RECORDS TO PROCESS
= Beginning of Section =
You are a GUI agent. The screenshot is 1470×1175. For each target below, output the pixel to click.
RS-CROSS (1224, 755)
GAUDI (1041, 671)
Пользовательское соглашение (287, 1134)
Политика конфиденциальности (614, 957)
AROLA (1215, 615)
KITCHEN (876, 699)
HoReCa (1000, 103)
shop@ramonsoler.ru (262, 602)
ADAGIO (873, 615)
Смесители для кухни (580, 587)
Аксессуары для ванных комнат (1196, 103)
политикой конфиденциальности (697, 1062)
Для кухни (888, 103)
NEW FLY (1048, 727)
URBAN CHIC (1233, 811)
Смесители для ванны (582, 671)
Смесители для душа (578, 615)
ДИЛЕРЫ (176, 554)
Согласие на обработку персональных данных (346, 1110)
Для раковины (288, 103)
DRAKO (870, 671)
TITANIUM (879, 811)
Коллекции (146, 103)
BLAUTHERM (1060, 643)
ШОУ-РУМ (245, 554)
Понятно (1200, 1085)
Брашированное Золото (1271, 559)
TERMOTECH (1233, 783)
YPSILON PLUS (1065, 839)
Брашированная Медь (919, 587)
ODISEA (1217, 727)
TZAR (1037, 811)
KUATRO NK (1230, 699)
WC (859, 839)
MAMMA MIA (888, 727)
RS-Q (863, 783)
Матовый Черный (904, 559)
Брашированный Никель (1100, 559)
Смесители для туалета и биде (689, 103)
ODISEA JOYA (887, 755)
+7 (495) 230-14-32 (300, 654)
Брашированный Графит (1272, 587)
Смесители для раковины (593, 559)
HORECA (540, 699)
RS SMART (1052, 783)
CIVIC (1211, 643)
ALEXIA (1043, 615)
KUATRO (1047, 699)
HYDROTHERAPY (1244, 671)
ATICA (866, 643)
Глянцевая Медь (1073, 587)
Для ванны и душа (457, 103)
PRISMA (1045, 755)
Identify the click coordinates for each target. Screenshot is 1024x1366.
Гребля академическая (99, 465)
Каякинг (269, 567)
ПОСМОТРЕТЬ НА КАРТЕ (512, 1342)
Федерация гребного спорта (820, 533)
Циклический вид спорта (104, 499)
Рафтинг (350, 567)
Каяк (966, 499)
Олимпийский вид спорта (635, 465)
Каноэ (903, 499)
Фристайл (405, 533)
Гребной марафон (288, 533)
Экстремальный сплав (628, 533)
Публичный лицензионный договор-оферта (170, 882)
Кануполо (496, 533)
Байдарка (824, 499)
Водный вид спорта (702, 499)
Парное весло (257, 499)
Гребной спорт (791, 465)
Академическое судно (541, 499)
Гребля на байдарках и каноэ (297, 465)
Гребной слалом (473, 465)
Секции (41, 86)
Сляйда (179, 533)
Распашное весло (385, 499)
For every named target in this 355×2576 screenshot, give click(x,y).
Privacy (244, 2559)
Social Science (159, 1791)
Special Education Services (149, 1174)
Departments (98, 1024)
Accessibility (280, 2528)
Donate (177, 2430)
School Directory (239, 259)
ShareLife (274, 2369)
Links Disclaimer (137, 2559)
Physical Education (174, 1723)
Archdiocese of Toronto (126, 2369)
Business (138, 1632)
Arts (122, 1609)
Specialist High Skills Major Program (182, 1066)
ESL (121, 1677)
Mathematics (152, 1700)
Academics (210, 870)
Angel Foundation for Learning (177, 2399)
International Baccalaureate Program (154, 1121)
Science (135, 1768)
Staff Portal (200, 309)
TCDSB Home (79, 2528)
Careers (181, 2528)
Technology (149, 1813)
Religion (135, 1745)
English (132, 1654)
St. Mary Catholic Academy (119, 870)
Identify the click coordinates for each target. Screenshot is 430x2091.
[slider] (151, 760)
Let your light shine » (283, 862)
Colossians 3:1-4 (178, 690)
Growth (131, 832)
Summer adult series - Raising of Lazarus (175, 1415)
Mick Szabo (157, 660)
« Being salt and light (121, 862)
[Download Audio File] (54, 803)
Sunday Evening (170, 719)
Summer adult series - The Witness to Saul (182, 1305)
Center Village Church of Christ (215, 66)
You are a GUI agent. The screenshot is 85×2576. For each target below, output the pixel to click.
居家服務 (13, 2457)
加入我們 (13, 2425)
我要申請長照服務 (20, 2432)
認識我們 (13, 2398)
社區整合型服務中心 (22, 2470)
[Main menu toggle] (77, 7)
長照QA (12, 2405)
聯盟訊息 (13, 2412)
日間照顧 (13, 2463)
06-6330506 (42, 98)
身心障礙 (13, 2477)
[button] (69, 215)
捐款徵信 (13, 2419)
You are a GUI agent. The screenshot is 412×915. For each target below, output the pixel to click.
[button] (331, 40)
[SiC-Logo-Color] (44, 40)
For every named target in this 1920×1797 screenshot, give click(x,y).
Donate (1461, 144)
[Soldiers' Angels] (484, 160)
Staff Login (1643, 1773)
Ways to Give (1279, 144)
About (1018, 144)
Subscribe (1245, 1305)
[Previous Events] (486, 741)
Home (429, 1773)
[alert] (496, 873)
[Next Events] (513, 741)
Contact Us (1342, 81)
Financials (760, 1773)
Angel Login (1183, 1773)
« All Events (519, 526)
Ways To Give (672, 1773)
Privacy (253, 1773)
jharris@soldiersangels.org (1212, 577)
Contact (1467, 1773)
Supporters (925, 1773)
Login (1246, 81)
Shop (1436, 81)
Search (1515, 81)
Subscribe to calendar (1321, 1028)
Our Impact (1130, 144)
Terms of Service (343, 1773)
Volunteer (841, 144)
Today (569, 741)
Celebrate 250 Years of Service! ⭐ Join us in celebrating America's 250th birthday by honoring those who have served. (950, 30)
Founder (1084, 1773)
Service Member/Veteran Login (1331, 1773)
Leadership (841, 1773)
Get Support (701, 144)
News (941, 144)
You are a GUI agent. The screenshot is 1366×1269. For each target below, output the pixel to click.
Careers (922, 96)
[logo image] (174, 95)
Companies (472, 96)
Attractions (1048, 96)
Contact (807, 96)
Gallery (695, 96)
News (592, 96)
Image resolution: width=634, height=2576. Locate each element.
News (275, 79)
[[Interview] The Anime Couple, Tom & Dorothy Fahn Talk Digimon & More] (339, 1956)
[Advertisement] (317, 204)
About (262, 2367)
= End of Section =
YOUR OBJECTIVE
Nothing may be left out or altered: reproduce the complete listing.

ANSWER BELOW
You are a GUI agent. The screenshot is 1470×1175. For each target below, output the pixel to click.
RS-CROSS (1224, 755)
GAUDI (1041, 671)
Пользовательское соглашение (287, 1134)
Политика конфиденциальности (614, 957)
AROLA (1215, 615)
KITCHEN (876, 699)
HoReCa (1000, 103)
shop@ramonsoler.ru (262, 602)
ADAGIO (873, 615)
Смесители для кухни (580, 587)
Аксессуары для ванных комнат (1196, 103)
политикой конфиденциальности (697, 1062)
Для кухни (888, 103)
NEW FLY (1048, 727)
URBAN CHIC (1233, 811)
Смесители для ванны (582, 671)
Смесители для душа (578, 615)
ДИЛЕРЫ (176, 554)
Согласие на обработку персональных данных (346, 1110)
Для раковины (288, 103)
DRAKO (870, 671)
TITANIUM (879, 811)
Коллекции (146, 103)
BLAUTHERM (1060, 643)
ШОУ-РУМ (245, 554)
Понятно (1200, 1085)
Брашированное Золото (1271, 559)
TERMOTECH (1233, 783)
YPSILON PLUS (1065, 839)
Брашированная Медь (919, 587)
ODISEA (1217, 727)
TZAR (1037, 811)
KUATRO NK (1230, 699)
WC (859, 839)
MAMMA MIA (888, 727)
RS-Q (863, 783)
Матовый Черный (904, 559)
Брашированный Никель (1100, 559)
Смесители для туалета и биде (689, 103)
ODISEA JOYA (887, 755)
+7 (495) 230-14-32 (300, 654)
Брашированный Графит (1272, 587)
Смесители для раковины (593, 559)
HORECA (540, 699)
RS SMART (1052, 783)
CIVIC (1211, 643)
ALEXIA (1043, 615)
KUATRO (1047, 699)
HYDROTHERAPY (1244, 671)
ATICA (866, 643)
Глянцевая Медь (1073, 587)
Для ванны и душа (457, 103)
PRISMA (1045, 755)
Identify the click coordinates for each target. Screenshot is 1024x1366.
Гребля академическая (99, 465)
Каякинг (269, 567)
ПОСМОТРЕТЬ НА КАРТЕ (512, 1342)
Федерация гребного спорта (820, 533)
Циклический вид спорта (104, 499)
Рафтинг (350, 567)
Каяк (966, 499)
Олимпийский вид спорта (635, 465)
Каноэ (903, 499)
Фристайл (405, 533)
Гребной марафон (288, 533)
Экстремальный сплав (628, 533)
Публичный лицензионный договор-оферта (170, 882)
Кануполо (496, 533)
Байдарка (824, 499)
Водный вид спорта (702, 499)
Парное весло (257, 499)
Гребной спорт (791, 465)
Академическое судно (541, 499)
Гребля на байдарках и каноэ (297, 465)
Гребной слалом (473, 465)
Секции (41, 86)
Сляйда (179, 533)
Распашное весло (385, 499)
For every named target in this 355×2576 screenshot, give click(x,y).
Privacy (244, 2559)
Social Science (159, 1791)
Special Education Services (149, 1174)
Departments (98, 1024)
Accessibility (280, 2528)
Donate (177, 2430)
School Directory (239, 259)
ShareLife (274, 2369)
Links Disclaimer (137, 2559)
Physical Education (174, 1723)
Archdiocese of Toronto (126, 2369)
Business (138, 1632)
Arts (122, 1609)
Specialist High Skills Major Program (182, 1066)
ESL (121, 1677)
Mathematics (152, 1700)
Academics (210, 870)
Angel Foundation for Learning (177, 2399)
International Baccalaureate Program (154, 1121)
Science (135, 1768)
Staff Portal (200, 309)
TCDSB Home (79, 2528)
Careers (181, 2528)
Technology (149, 1813)
Religion (135, 1745)
English (132, 1654)
St. Mary Catholic Academy (119, 870)
Identify the click coordinates for each target. Screenshot is 430x2091.
[slider] (151, 760)
Let your light shine » (283, 862)
Colossians 3:1-4 (178, 690)
Growth (131, 832)
Summer adult series - Raising of Lazarus (175, 1415)
Mick Szabo (157, 660)
« Being salt and light (121, 862)
[Download Audio File] (54, 803)
Sunday Evening (170, 719)
Summer adult series - The Witness to Saul (182, 1305)
Center Village Church of Christ (215, 66)
You are a GUI agent. The screenshot is 85×2576. For each target below, output the pixel to click.
居家服務 (13, 2457)
加入我們 (13, 2425)
我要申請長照服務 (20, 2432)
認識我們 (13, 2398)
社區整合型服務中心 (22, 2470)
[Main menu toggle] (77, 7)
長照QA (12, 2405)
聯盟訊息 (13, 2412)
日間照顧 (13, 2463)
06-6330506 (42, 98)
身心障礙 (13, 2477)
[button] (69, 215)
捐款徵信 (13, 2419)
You are a GUI agent. The screenshot is 412×915. For each target below, output the pixel to click.
[button] (331, 40)
[SiC-Logo-Color] (44, 40)
For every named target in this 1920×1797 screenshot, give click(x,y).
Donate (1461, 144)
[Soldiers' Angels] (484, 160)
Staff Login (1643, 1773)
Ways to Give (1279, 144)
About (1018, 144)
Subscribe (1245, 1305)
[Previous Events] (486, 741)
Home (429, 1773)
[alert] (496, 873)
[Next Events] (513, 741)
Contact Us (1342, 81)
Financials (760, 1773)
Angel Login (1183, 1773)
« All Events (519, 526)
Ways To Give (672, 1773)
Privacy (253, 1773)
jharris@soldiersangels.org (1212, 577)
Contact (1467, 1773)
Supporters (925, 1773)
Login (1246, 81)
Shop (1436, 81)
Search (1515, 81)
Subscribe to calendar (1321, 1028)
Our Impact (1130, 144)
Terms of Service (343, 1773)
Volunteer (841, 144)
Today (569, 741)
Celebrate 250 Years of Service! ⭐ Join us in celebrating America's 250th birthday by honoring those who have served. (950, 30)
Founder (1084, 1773)
Service Member/Veteran Login (1331, 1773)
Leadership (841, 1773)
Get Support (701, 144)
News (941, 144)
You are a GUI agent. The screenshot is 1366×1269. For each target below, output the pixel to click.
Careers (922, 96)
[logo image] (174, 95)
Companies (472, 96)
Attractions (1048, 96)
Contact (807, 96)
Gallery (695, 96)
News (592, 96)
Image resolution: width=634, height=2576. Locate each element.
News (275, 79)
[[Interview] The Anime Couple, Tom & Dorothy Fahn Talk Digimon & More] (339, 1956)
[Advertisement] (317, 204)
About (262, 2367)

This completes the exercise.